A nursing note dated 6/25/10 at 2115 states: Was started on Bactrim DS the order that came from (hospital name). Note left in Dr's Log for Dr (Dr's name.). Review of the MAR (Medication Administration Record) documentation in the clinical record revealed that the Bactrim DS was never started. These findings were verified by the Nursing Supervisor (employee #6.)
Review of nurse #16's employee education record revealed no evidence of training in facility policy on Medication Administration. These findings were confirmed by the Human Resources Director (employee #7).
Tag No.: A0407
Based on record review and interview the facility uses verbal orders on a routine basis for patient admission orders. Findings include:
On 12/15/10, the facility policy for verbal orders [Department: Nursing, Policy: Verbal orders, Section 2.11] was reviewed. The policy does not govern the use of verbal orders, such as describing limitations or prohibitions for their use. The policy also states that verbal orders must be signed a physician within 24 hours of the transmittal of the verbal order.
On 12/15/10, two patients records (pt #1 dated 12/12/10 and pt #11 dated 12/12/10) were reviewed with employee #15 and found to contain the use of verbal orders to establish care for newly admitted patients.
On 12/15/10 at approximately 1345 in the administrative conference room, it was verified by employee #15 (Medical Director) that it is routine practice at the hospital to utilize verbal orders for patient admissions.

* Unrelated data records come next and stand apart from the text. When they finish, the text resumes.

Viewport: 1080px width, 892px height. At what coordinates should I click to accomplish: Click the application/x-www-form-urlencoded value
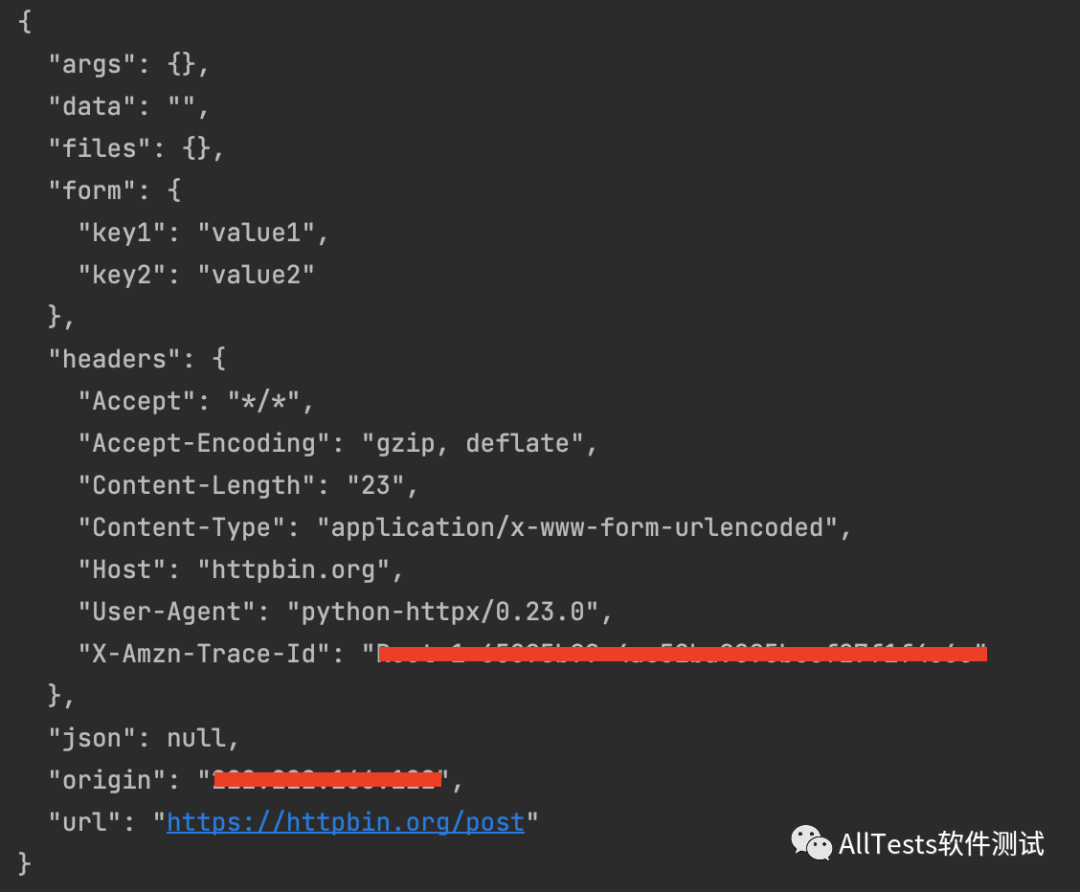pos(577,527)
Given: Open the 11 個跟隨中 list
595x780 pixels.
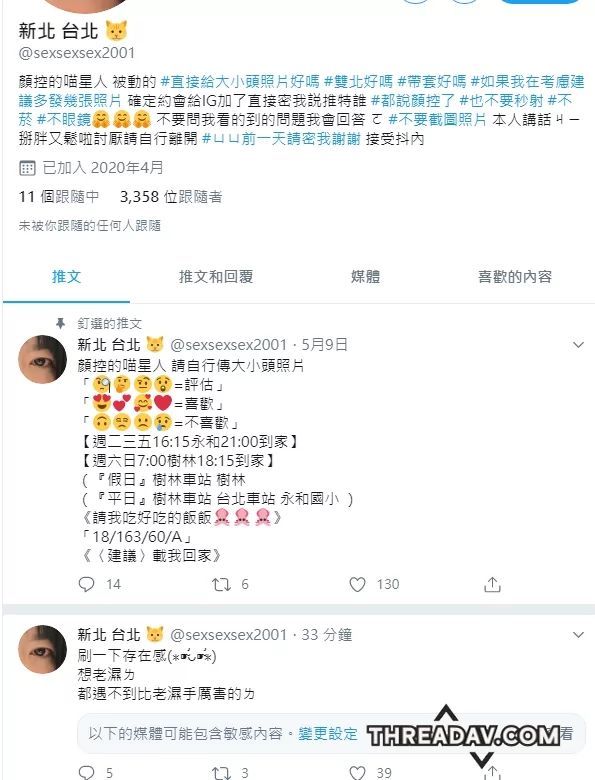Looking at the screenshot, I should [59, 197].
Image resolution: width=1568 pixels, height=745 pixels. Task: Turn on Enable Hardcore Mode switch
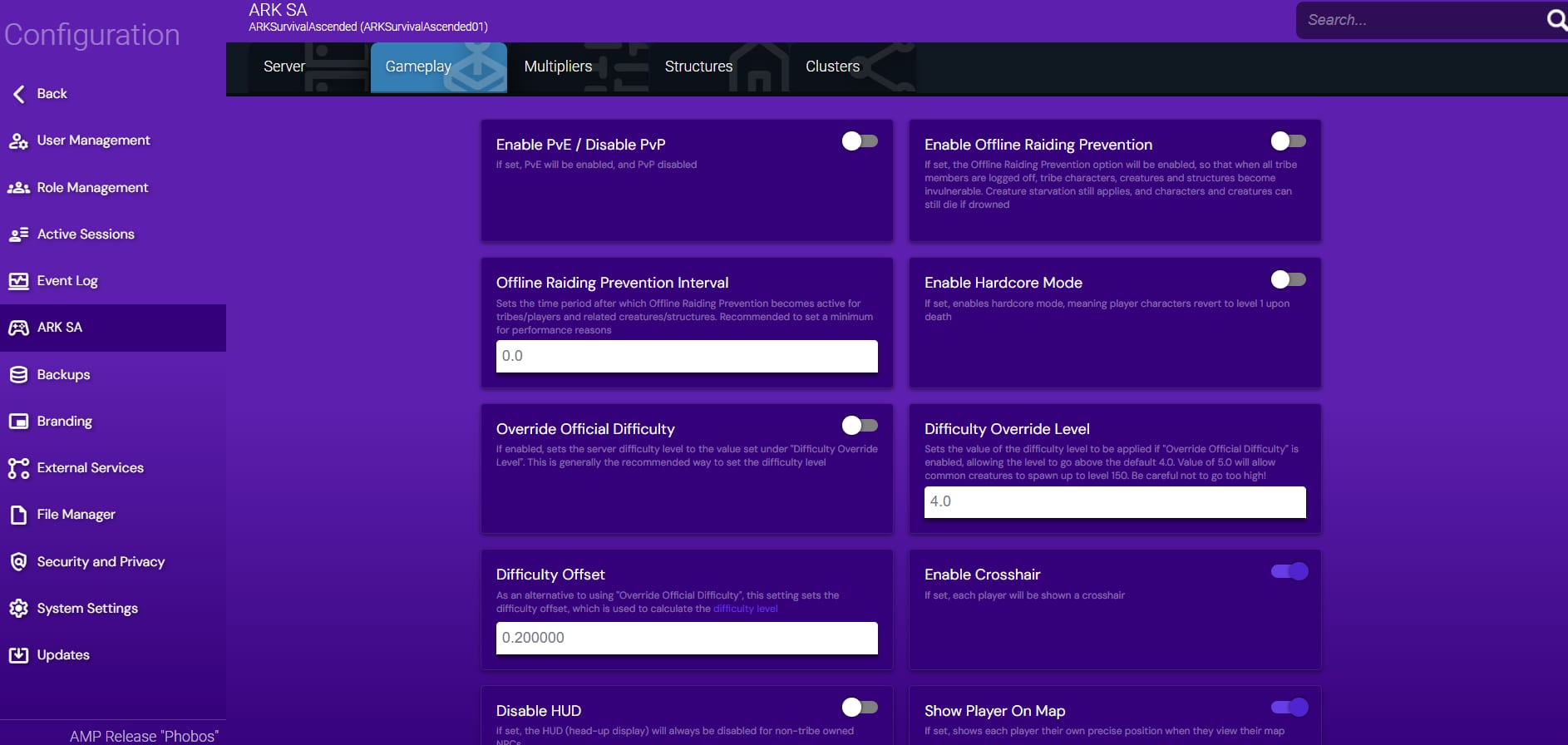click(1288, 279)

It was further verified by employee #15 that the verbal admission orders for patient #1 [admitted 3 days earlier] had not been signed by a physician.
Tag No.: A0454
Based on observation, interview and record review the facility failed to date, time and promptly authenticate physician orders for 4 of 11 records (patients #1, #2, #10 and #11). Findings include:
Nursing Department policy "Medication Procedure: Administration of Medication"states:
5.a Medications are ordered by the physician.
5.b "Telephone orders may only be taken by an RN/Pharmacist and read back to the Physician for verification."
5.c "All orders must be signed by the physician within 24 hours."
1. Review of patient #10's physician's orders revealed a verbal order written and read back on 6/18/10 at 0800. It appears that the physician authenticated the order 1 hour before it was written, on 6/18/10 at 0700, although legibility is questionable. A verbal order written on 6/15/10 was untimed by both the nurse and the physician.
2. Review of patient #2's clinical record revealed a physician's verbal order dated 7/17/10 with no time or date signed by the phsyician.
26688
1. On 12/15/10 at approximately 1345 in the administrative conference room, the physician order section of the medical records of patient #1 and patient #11 were reviewed with employee #15 (Medical Director). It was verified with employee #15 that the physicians orders (verbal orders) dated 12/13/10 for patient t#1 were not signed by a physician and did not include a read back, and that the physicians orders (verbal orders) dated 10/10/10 for patient t#11 were not signed by a physician.
Tag No.: A0468
Based on record review and interview the facility failed to ensure that the discharge summary always includes the outcome of hospitalization, disposition of care and provisions for follow-up as evidenced by the review of a closed record. Findings include:
On 12/15/10, the medical record for patient #4 was reviewed and indicated that the patient was discharged from the hospital on 11/2/10.
On 12/15/10 at approximately 1345 in the administrative conference room, employee #15 (Medical Director) verified that there was no discharge summary in the medical record of patient #4, and that this discharge summary had not been completed.